Exercise details: I would like you to print all the records below exactly as they are.

^^^^^^^^^^^^^^^^

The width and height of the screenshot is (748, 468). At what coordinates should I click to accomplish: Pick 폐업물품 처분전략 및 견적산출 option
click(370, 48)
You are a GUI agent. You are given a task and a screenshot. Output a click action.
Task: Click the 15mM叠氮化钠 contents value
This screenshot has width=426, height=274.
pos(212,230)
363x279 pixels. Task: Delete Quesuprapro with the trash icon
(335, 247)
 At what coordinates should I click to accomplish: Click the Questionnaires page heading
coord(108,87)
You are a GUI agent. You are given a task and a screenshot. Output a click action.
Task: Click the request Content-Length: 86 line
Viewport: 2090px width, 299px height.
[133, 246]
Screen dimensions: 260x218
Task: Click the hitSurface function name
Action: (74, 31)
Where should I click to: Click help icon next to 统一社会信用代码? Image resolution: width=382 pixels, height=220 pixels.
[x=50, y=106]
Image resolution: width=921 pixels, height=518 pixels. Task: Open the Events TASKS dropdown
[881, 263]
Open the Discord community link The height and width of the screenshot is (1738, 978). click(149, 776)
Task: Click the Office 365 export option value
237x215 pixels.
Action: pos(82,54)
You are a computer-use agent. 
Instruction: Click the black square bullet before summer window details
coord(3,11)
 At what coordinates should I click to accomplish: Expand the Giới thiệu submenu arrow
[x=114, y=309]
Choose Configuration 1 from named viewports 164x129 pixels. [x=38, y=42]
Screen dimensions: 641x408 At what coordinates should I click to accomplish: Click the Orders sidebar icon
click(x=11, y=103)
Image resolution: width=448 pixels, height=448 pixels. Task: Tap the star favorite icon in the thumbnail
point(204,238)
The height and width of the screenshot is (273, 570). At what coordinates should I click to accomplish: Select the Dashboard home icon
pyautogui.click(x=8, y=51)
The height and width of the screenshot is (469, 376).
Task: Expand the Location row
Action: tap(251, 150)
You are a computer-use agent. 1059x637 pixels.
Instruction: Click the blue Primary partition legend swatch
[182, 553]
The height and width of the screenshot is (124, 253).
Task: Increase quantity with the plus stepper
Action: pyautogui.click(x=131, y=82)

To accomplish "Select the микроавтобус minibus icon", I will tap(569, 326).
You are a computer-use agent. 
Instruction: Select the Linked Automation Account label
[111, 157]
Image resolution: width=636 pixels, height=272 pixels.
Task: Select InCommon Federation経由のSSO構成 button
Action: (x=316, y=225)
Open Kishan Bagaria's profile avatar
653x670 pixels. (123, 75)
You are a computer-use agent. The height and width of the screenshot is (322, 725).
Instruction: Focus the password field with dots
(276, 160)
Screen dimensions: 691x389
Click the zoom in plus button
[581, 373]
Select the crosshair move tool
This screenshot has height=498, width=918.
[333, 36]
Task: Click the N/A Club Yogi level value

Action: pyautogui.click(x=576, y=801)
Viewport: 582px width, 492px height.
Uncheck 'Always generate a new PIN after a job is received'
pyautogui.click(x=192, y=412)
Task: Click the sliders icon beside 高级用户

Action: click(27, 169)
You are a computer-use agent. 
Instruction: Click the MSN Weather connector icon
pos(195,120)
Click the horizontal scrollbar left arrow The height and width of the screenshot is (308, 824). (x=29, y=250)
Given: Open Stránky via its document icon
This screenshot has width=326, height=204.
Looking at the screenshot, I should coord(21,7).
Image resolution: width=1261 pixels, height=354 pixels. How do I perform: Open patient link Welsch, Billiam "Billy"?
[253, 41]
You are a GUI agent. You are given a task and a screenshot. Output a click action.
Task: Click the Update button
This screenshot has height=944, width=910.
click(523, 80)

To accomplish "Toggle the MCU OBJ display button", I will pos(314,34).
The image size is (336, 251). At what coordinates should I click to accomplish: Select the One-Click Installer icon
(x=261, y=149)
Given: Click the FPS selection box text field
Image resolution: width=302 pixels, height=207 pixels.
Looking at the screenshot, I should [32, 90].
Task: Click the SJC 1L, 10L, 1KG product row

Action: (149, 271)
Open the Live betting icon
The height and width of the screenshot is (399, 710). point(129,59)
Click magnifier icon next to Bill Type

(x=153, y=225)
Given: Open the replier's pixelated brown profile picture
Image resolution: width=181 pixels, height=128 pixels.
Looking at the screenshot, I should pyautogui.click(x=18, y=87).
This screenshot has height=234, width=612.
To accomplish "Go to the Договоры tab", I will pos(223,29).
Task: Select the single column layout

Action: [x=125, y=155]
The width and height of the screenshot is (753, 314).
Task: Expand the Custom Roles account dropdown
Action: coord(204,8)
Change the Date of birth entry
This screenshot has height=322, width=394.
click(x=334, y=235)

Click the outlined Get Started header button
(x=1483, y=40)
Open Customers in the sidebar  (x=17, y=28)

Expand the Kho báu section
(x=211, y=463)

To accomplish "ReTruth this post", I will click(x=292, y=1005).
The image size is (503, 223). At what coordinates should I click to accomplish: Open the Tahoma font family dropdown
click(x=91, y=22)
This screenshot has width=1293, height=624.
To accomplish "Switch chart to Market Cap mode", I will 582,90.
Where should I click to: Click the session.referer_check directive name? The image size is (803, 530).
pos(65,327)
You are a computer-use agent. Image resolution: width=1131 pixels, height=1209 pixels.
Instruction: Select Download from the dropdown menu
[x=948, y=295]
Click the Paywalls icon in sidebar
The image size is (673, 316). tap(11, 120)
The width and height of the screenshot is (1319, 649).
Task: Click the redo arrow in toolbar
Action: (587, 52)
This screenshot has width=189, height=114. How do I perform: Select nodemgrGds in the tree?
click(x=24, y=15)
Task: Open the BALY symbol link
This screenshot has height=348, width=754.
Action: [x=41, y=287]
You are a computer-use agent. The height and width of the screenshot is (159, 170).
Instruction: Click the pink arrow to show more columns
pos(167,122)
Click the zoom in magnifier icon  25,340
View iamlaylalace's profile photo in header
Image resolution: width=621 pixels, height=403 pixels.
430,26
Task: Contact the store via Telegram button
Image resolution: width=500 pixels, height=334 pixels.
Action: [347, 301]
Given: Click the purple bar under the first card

^^^^^^^^^^^^^^^^

Result below:
The width and height of the screenshot is (748, 468). At what coordinates should I click to accomplish: Pick 폐업물품 처분전략 및 견적산출 option
click(370, 48)
You are a GUI agent. You are given a task and a screenshot. Output a click action.
Task: Click the 15mM叠氮化钠 contents value
This screenshot has width=426, height=274.
pos(212,230)
363x279 pixels. Task: Delete Quesuprapro with the trash icon
(335, 247)
 At what coordinates should I click to accomplish: Click the Questionnaires page heading
coord(108,87)
You are a GUI agent. You are given a task and a screenshot. Output a click action.
Task: Click the request Content-Length: 86 line
Viewport: 2090px width, 299px height.
[133, 246]
Screen dimensions: 260x218
Task: Click the hitSurface function name
Action: (74, 31)
Where should I click to: Click help icon next to 统一社会信用代码? Image resolution: width=382 pixels, height=220 pixels.
[x=50, y=106]
Image resolution: width=921 pixels, height=518 pixels. Task: Open the Events TASKS dropdown
[881, 263]
Open the Discord community link The height and width of the screenshot is (1738, 978). click(149, 776)
Task: Click the Office 365 export option value
237x215 pixels.
Action: pos(82,54)
You are a computer-use agent. 
Instruction: Click the black square bullet before summer window details
coord(3,11)
 At what coordinates should I click to accomplish: Expand the Giới thiệu submenu arrow
[x=114, y=309]
Choose Configuration 1 from named viewports 164x129 pixels. [x=38, y=42]
Screen dimensions: 641x408 At what coordinates should I click to accomplish: Click the Orders sidebar icon
click(x=11, y=103)
Image resolution: width=448 pixels, height=448 pixels. Task: Tap the star favorite icon in the thumbnail
point(204,238)
The height and width of the screenshot is (273, 570). At what coordinates should I click to accomplish: Select the Dashboard home icon
pyautogui.click(x=8, y=51)
The height and width of the screenshot is (469, 376).
Task: Expand the Location row
Action: tap(251, 150)
You are a computer-use agent. 1059x637 pixels.
Instruction: Click the blue Primary partition legend swatch
[182, 553]
The height and width of the screenshot is (124, 253).
Task: Increase quantity with the plus stepper
Action: pyautogui.click(x=131, y=82)

To accomplish "Select the микроавтобус minibus icon", I will tap(569, 326).
You are a computer-use agent. 
Instruction: Select the Linked Automation Account label
[111, 157]
Image resolution: width=636 pixels, height=272 pixels.
Task: Select InCommon Federation経由のSSO構成 button
Action: (x=316, y=225)
Open Kishan Bagaria's profile avatar
653x670 pixels. (123, 75)
You are a computer-use agent. The height and width of the screenshot is (322, 725).
Instruction: Focus the password field with dots
(276, 160)
Screen dimensions: 691x389
Click the zoom in plus button
[581, 373]
Select the crosshair move tool
This screenshot has height=498, width=918.
[333, 36]
Task: Click the N/A Club Yogi level value

Action: pyautogui.click(x=576, y=801)
Viewport: 582px width, 492px height.
Uncheck 'Always generate a new PIN after a job is received'
pyautogui.click(x=192, y=412)
Task: Click the sliders icon beside 高级用户

Action: click(27, 169)
You are a computer-use agent. 
Instruction: Click the MSN Weather connector icon
pos(195,120)
Click the horizontal scrollbar left arrow The height and width of the screenshot is (308, 824). (x=29, y=250)
Given: Open Stránky via its document icon
This screenshot has width=326, height=204.
Looking at the screenshot, I should coord(21,7).
Image resolution: width=1261 pixels, height=354 pixels. How do I perform: Open patient link Welsch, Billiam "Billy"?
[253, 41]
You are a GUI agent. You are given a task and a screenshot. Output a click action.
Task: Click the Update button
This screenshot has height=944, width=910.
click(523, 80)

To accomplish "Toggle the MCU OBJ display button", I will pos(314,34).
The image size is (336, 251). At what coordinates should I click to accomplish: Select the One-Click Installer icon
(x=261, y=149)
Given: Click the FPS selection box text field
Image resolution: width=302 pixels, height=207 pixels.
Looking at the screenshot, I should [32, 90].
Task: Click the SJC 1L, 10L, 1KG product row

Action: (149, 271)
Open the Live betting icon
The height and width of the screenshot is (399, 710). point(129,59)
Click magnifier icon next to Bill Type

(x=153, y=225)
Given: Open the replier's pixelated brown profile picture
Image resolution: width=181 pixels, height=128 pixels.
Looking at the screenshot, I should pyautogui.click(x=18, y=87).
This screenshot has height=234, width=612.
To accomplish "Go to the Договоры tab", I will pos(223,29).
Task: Select the single column layout

Action: [x=125, y=155]
The width and height of the screenshot is (753, 314).
Task: Expand the Custom Roles account dropdown
Action: coord(204,8)
Change the Date of birth entry
This screenshot has height=322, width=394.
click(x=334, y=235)

Click the outlined Get Started header button
(x=1483, y=40)
Open Customers in the sidebar  (x=17, y=28)

Expand the Kho báu section
(x=211, y=463)

To accomplish "ReTruth this post", I will click(x=292, y=1005).
The image size is (503, 223). At what coordinates should I click to accomplish: Open the Tahoma font family dropdown
click(x=91, y=22)
This screenshot has width=1293, height=624.
To accomplish "Switch chart to Market Cap mode", I will 582,90.
Where should I click to: Click the session.referer_check directive name? The image size is (803, 530).
pos(65,327)
You are a computer-use agent. Image resolution: width=1131 pixels, height=1209 pixels.
Instruction: Select Download from the dropdown menu
[x=948, y=295]
Click the Paywalls icon in sidebar
The image size is (673, 316). tap(11, 120)
The width and height of the screenshot is (1319, 649).
Task: Click the redo arrow in toolbar
Action: (587, 52)
This screenshot has width=189, height=114. How do I perform: Select nodemgrGds in the tree?
click(x=24, y=15)
Task: Open the BALY symbol link
This screenshot has height=348, width=754.
Action: [x=41, y=287]
You are a computer-use agent. The height and width of the screenshot is (159, 170).
Instruction: Click the pink arrow to show more columns
pos(167,122)
Click the zoom in magnifier icon  25,340
View iamlaylalace's profile photo in header
Image resolution: width=621 pixels, height=403 pixels.
430,26
Task: Contact the store via Telegram button
Image resolution: width=500 pixels, height=334 pixels.
Action: [347, 301]
Given: Click the purple bar under the first card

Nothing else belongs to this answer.